Cheers for the long-ears

For homestead hardwork and comfortable companionship, their owners will tell you mules rule and donkeys are a dream. Talk to almost anyone who has one and they'll give you a lengthly list of these animals' virtues.

Edited by K.C. Compton

Donkeys and mules are remarkably versatile and hardy: They work as farm and pack animals as well as saddle mounts, jumpers and draft animals. Treasured for their intelligence and gentleness, they are sensitive and generally love people. If a mule or donkey is ill-tempered, experts say, it's a fair bet a human is to blame.

Comparisons to horses come naturally. After all, the animals are members of the Equidae family.

All domestic asses, or donkeys, are descendants of wild asses from Africa and Asia. The endangered Somali ass, though, is the only African wild ass still present in Africa. The donkey's characteristic dark, cross-shaped dorsal-and-withers stripe derives from the Nubian wild ass (Equus africanus africanus), which is considered extinct. Ancient Egyptian art depicts this animal as their domesticated beast of burden.

TO DO
(1) Reproduce the passage of the donkey and mule article that begins at the words "For homestead hardwork" and stops after the words "these animals' virtues.".
(2) Supply the next part of the donkey and mule article, carrying on after its last sentence.

GIVEN DATA
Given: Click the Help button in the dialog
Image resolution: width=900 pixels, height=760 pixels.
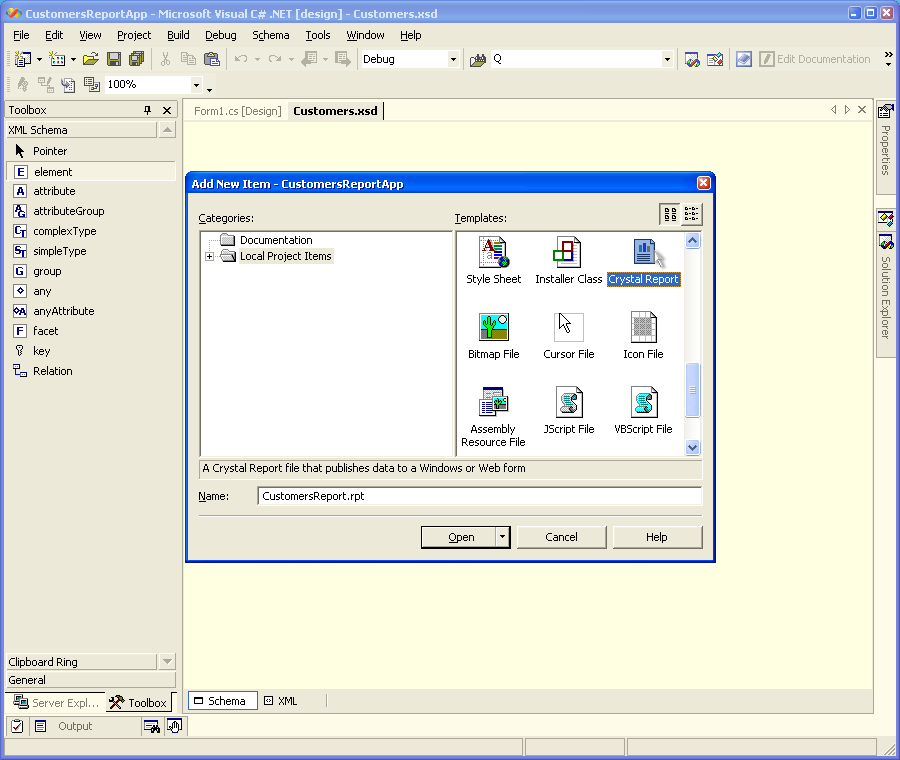Looking at the screenshot, I should 656,537.
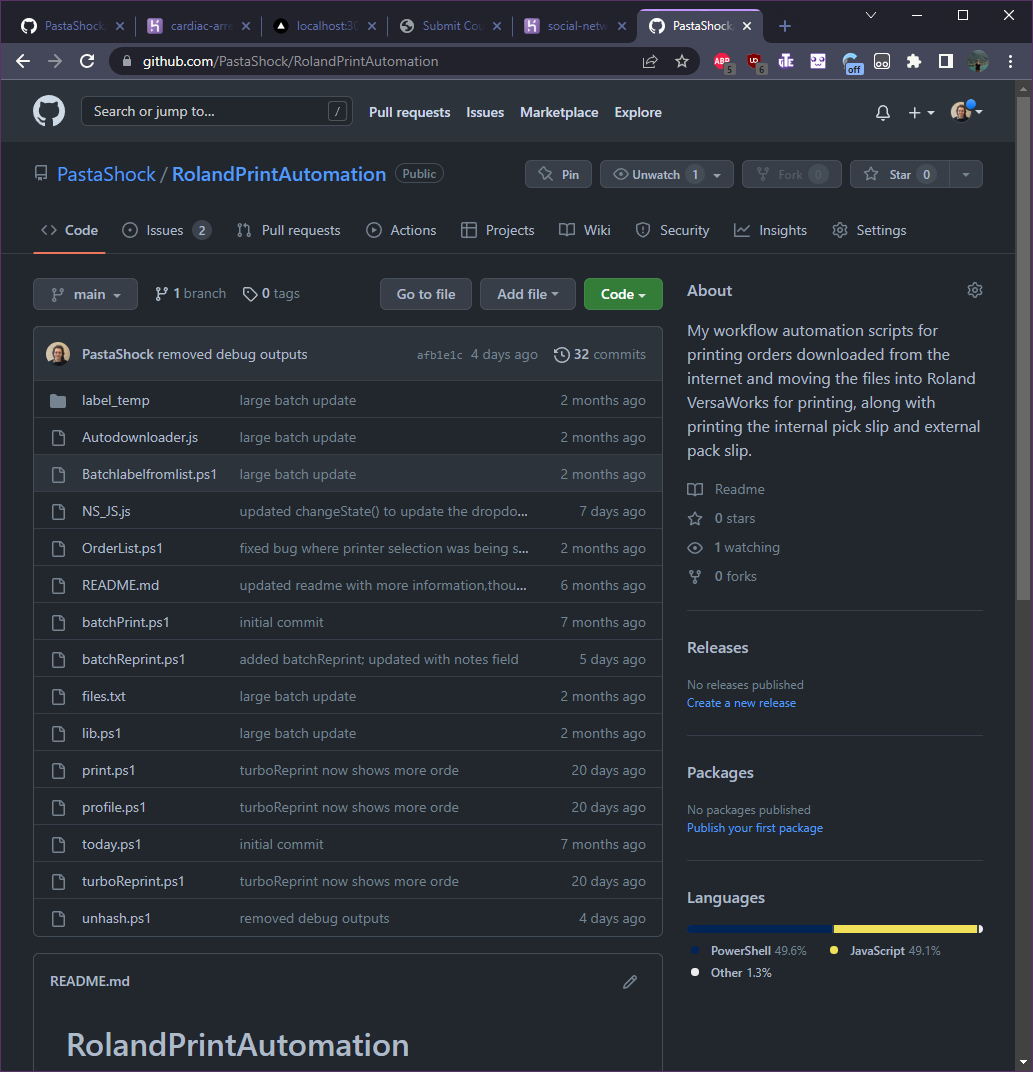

RESULTS OF THE TASKS
(1)
For homestead hardwork and comfortable companionship, their owners will tell you mules rule and donkeys are a dream. Talk to almost anyone who has one and they'll give you a lengthly list of these animals' virtues.

(2)
Wild horses and asses were hunted for food and for sport before becoming domesticated. Asses may have become partners to the human race as early as 2,800 B.C., though scholars disagree whether domestication began first in western Asia or northern Africa. More significant is the fact that the ass's natural habitat was hot, dry, hilly, rocky countryside—very different from the cool, broad steppes (grasslands) where the wild horse originated. These differences in habitat account for some of the behaviors we now attribute to donkeys and their hybrid cousins, mules.

Think of a mule or donkey and the stereotype that immediately comes to mind is stubborn. This perception has some basis in fact, but people who know these animals say they aren't so much obstinate as cautious. Highly intelligent—their fans would argue that they're smarter than horses—donkeys and mules are quick learners. Their legendary stubbornness is in fact a manifestation of their talent for self-preservation. They stop and think things through, then come to their own conclusions. It's when those conclusions differ from what humans want them to do that we apply their infamous reputation.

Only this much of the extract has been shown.